TASK DIRECTIONS:
Return the full set of entries exactly. Omit none.
++++++++++
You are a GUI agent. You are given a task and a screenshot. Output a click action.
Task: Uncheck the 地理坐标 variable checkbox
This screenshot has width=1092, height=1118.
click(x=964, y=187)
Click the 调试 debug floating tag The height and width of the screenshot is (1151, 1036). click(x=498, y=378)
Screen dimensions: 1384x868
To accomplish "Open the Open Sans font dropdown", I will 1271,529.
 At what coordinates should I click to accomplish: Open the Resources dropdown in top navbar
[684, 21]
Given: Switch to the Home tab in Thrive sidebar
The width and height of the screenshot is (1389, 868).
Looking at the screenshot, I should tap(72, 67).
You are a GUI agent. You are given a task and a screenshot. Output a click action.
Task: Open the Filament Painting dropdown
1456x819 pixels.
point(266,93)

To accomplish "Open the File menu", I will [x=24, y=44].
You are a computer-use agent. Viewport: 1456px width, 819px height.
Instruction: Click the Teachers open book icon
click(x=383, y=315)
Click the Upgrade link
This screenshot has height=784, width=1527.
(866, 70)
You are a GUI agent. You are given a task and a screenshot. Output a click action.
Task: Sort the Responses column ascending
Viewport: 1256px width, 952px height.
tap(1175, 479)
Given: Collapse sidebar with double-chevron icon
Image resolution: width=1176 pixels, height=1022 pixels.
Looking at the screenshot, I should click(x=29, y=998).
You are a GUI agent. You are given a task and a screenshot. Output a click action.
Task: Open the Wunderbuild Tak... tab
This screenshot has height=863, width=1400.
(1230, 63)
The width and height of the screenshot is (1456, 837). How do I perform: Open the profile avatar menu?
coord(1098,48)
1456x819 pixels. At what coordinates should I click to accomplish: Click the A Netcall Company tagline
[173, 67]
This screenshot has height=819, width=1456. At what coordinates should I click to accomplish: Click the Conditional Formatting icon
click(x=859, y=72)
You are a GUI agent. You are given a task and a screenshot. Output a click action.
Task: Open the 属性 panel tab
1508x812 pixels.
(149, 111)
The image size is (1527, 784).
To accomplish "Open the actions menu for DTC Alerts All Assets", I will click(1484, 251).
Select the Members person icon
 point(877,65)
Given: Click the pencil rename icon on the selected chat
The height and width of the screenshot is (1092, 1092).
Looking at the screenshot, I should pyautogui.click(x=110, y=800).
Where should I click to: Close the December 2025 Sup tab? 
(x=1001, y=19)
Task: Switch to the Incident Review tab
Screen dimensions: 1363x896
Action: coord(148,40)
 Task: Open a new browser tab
++++++++++
WRITTEN SOLUTION:
You are a GUI agent. You are given a task and a screenshot. Output a click action.
Task: Uncheck the 地理坐标 variable checkbox
This screenshot has width=1092, height=1118.
click(x=964, y=187)
Click the 调试 debug floating tag The height and width of the screenshot is (1151, 1036). click(x=498, y=378)
Screen dimensions: 1384x868
To accomplish "Open the Open Sans font dropdown", I will 1271,529.
 At what coordinates should I click to accomplish: Open the Resources dropdown in top navbar
[684, 21]
Given: Switch to the Home tab in Thrive sidebar
The width and height of the screenshot is (1389, 868).
Looking at the screenshot, I should tap(72, 67).
You are a GUI agent. You are given a task and a screenshot. Output a click action.
Task: Open the Filament Painting dropdown
1456x819 pixels.
point(266,93)

To accomplish "Open the File menu", I will [x=24, y=44].
You are a computer-use agent. Viewport: 1456px width, 819px height.
Instruction: Click the Teachers open book icon
click(x=383, y=315)
Click the Upgrade link
This screenshot has height=784, width=1527.
(866, 70)
You are a GUI agent. You are given a task and a screenshot. Output a click action.
Task: Sort the Responses column ascending
Viewport: 1256px width, 952px height.
tap(1175, 479)
Given: Collapse sidebar with double-chevron icon
Image resolution: width=1176 pixels, height=1022 pixels.
Looking at the screenshot, I should click(x=29, y=998).
You are a GUI agent. You are given a task and a screenshot. Output a click action.
Task: Open the Wunderbuild Tak... tab
This screenshot has height=863, width=1400.
(1230, 63)
The width and height of the screenshot is (1456, 837). How do I perform: Open the profile avatar menu?
coord(1098,48)
1456x819 pixels. At what coordinates should I click to accomplish: Click the A Netcall Company tagline
[173, 67]
This screenshot has height=819, width=1456. At what coordinates should I click to accomplish: Click the Conditional Formatting icon
click(x=859, y=72)
You are a GUI agent. You are given a task and a screenshot. Output a click action.
Task: Open the 属性 panel tab
1508x812 pixels.
(149, 111)
The image size is (1527, 784).
To accomplish "Open the actions menu for DTC Alerts All Assets", I will click(1484, 251).
Select the Members person icon
 point(877,65)
Given: Click the pencil rename icon on the selected chat
The height and width of the screenshot is (1092, 1092).
Looking at the screenshot, I should pyautogui.click(x=110, y=800).
Where should I click to: Close the December 2025 Sup tab? 
(x=1001, y=19)
Task: Switch to the Incident Review tab
Screen dimensions: 1363x896
Action: coord(148,40)
 Task: Open a new browser tab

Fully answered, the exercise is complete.